At the University of Liege in Belgium, a steady stream of students pick up saliva tests in white boxes from a desk at the entrance of the main building, a scheme creators hope will simplify tracking the spread of the coronavirus. Inside are simple saliva tests that people can administer themselves, simply spitting into a tube fitted with a funnel – rather than going to a test centre where a medical professional would administer a nasal swab.
“I come and pick one up on Wednesdays and get the result by Friday evening. It’s not compulsory, but it’s important, so I do it every week,” says 20-year-old translation and interpretation student Ruben Ponton. “If I’m positive, I don’t come to class.”

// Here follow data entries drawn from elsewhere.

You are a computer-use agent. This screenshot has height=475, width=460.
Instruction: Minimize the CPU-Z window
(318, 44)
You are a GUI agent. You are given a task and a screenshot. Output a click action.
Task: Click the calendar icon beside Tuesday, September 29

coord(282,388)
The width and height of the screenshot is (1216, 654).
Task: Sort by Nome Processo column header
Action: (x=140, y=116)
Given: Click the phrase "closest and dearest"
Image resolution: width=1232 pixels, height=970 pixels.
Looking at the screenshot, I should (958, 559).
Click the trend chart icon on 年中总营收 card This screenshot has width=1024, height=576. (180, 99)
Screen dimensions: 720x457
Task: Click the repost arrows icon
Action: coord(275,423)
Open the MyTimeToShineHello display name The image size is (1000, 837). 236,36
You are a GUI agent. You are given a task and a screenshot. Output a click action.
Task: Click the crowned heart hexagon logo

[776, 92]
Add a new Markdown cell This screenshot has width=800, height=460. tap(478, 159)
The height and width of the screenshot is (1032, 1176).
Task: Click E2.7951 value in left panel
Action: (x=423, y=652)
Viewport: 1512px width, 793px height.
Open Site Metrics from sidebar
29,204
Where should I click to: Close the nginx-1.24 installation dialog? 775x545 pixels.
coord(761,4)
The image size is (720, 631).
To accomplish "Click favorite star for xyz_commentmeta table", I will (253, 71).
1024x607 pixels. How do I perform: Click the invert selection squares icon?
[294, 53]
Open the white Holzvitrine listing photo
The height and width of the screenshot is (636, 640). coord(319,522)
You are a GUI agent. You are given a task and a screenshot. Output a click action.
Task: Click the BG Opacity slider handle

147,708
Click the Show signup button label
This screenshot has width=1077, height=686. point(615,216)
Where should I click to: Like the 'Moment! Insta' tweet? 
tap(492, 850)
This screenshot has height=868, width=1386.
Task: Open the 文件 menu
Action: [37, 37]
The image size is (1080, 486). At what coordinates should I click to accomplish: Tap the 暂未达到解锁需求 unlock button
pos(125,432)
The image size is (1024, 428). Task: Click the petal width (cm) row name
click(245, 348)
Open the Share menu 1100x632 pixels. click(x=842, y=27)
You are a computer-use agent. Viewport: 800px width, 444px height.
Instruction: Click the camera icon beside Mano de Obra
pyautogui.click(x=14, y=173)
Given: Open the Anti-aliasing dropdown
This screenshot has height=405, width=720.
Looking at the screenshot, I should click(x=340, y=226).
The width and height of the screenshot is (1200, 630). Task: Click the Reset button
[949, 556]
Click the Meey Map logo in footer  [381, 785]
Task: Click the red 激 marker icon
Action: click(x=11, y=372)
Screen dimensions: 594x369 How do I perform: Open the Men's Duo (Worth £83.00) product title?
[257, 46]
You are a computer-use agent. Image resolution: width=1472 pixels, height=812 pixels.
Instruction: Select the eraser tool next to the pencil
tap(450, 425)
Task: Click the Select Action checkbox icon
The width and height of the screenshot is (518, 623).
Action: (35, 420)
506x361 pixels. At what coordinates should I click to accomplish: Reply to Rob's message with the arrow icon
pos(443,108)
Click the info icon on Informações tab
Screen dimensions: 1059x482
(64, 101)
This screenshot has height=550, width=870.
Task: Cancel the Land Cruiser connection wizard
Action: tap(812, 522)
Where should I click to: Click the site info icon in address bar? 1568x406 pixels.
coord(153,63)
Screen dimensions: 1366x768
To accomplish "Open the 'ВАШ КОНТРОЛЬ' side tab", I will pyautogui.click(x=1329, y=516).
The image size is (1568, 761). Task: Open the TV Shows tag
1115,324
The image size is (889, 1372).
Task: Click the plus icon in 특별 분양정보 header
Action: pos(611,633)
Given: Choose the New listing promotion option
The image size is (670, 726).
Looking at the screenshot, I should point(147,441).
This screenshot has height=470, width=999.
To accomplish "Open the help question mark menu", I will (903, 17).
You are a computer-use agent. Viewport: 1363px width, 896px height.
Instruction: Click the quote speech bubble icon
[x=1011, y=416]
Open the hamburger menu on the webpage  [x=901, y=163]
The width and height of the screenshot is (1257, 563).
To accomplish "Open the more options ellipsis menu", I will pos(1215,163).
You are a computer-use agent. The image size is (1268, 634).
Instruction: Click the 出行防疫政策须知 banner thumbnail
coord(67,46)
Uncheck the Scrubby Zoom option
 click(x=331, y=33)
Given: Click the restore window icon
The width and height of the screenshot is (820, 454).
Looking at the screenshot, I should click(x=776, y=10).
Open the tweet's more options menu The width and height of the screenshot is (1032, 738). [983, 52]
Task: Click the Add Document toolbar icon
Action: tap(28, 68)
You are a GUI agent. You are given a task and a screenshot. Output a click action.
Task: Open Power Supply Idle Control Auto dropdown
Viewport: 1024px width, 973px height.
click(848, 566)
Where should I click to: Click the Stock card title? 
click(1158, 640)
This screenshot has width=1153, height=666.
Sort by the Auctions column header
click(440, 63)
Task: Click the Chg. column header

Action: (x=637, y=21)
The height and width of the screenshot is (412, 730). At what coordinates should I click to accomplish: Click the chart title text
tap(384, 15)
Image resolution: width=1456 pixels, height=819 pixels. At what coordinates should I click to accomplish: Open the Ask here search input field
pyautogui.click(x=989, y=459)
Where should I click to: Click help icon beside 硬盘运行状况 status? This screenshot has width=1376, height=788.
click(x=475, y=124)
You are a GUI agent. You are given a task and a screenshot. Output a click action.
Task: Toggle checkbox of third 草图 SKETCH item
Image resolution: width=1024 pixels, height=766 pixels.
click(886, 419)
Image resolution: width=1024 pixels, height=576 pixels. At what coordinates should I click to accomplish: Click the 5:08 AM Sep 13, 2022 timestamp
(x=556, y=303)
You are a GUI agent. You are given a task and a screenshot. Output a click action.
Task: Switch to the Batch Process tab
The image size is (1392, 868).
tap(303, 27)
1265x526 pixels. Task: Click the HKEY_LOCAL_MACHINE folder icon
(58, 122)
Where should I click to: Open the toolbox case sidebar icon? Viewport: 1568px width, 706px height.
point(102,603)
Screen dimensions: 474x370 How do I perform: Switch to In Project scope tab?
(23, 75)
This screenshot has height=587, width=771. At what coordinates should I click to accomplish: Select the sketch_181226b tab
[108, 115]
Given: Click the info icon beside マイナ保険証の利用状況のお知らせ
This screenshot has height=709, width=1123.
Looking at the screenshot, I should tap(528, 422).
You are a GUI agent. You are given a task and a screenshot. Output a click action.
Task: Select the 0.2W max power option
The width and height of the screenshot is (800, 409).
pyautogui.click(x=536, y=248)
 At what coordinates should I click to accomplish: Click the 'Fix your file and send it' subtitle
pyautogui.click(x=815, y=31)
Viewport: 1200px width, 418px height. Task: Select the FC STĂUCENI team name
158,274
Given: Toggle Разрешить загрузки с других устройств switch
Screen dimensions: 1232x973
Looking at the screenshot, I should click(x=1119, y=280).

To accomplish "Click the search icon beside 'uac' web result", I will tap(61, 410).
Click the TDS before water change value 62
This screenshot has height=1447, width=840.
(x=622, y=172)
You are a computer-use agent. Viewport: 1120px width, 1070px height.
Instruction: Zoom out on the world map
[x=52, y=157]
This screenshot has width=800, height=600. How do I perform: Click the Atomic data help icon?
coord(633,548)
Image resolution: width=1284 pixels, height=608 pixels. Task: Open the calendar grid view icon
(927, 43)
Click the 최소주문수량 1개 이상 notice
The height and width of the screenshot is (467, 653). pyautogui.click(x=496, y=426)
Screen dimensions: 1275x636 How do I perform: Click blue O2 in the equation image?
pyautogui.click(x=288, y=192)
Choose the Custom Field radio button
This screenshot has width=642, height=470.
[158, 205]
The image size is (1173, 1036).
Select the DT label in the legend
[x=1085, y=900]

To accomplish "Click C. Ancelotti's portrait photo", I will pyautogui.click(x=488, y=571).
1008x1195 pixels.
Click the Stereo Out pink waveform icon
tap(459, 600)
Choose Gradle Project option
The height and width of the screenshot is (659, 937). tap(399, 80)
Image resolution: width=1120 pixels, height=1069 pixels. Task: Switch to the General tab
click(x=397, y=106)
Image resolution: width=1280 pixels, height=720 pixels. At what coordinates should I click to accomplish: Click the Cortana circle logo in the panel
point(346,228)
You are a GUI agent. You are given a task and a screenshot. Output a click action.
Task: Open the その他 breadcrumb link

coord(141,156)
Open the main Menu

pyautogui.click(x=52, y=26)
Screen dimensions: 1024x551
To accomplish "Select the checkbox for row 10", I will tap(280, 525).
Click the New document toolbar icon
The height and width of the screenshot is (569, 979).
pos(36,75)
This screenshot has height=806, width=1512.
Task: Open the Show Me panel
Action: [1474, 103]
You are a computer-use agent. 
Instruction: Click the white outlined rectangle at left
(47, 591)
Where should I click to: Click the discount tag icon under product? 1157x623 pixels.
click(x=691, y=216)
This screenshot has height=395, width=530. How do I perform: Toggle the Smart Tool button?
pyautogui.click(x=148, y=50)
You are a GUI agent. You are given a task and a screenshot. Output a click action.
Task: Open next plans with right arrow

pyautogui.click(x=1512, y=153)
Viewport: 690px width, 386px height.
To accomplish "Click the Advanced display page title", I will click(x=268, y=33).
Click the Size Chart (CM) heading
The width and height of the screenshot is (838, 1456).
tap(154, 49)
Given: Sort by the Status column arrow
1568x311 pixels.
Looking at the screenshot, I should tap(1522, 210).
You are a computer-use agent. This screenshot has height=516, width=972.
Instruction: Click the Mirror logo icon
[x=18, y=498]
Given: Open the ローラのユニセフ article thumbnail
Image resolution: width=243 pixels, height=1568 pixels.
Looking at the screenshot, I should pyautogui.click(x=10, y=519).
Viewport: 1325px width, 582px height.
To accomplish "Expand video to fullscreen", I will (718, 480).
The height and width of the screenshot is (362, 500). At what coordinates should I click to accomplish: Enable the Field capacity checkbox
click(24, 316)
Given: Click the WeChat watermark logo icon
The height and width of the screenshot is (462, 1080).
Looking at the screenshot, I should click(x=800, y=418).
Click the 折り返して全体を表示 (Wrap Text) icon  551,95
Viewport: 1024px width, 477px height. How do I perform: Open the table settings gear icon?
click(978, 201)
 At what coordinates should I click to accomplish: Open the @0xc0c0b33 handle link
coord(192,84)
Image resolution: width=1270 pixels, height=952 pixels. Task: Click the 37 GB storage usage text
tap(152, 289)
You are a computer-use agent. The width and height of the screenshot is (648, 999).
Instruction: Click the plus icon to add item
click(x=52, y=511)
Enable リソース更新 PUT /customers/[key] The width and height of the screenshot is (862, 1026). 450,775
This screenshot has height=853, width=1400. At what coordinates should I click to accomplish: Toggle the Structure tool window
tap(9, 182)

Two of his fellow students behind the desk check their peers’ ID cards, handing out more than 560 tests on Wednesday morning alone, and offer tips to those taking their first. They must be taken “in the morning, on an empty stomach and before brushing your teeth”. Backers hope the saliva tests developed at the university can help wipe out backlogs at testing centres buckling under coronavirus demand.
Nurses and carers
The aim of giving the tests to students is to “demonstrate that these self-testing kits can be useful and allow us to throttle the spread of the epidemic in a university of 30,000 people,” says professor Fabrice Bureau, an immunologist and vice-rector of research. “The idea is that we then make them available to a larger number of people,” Bureau adds.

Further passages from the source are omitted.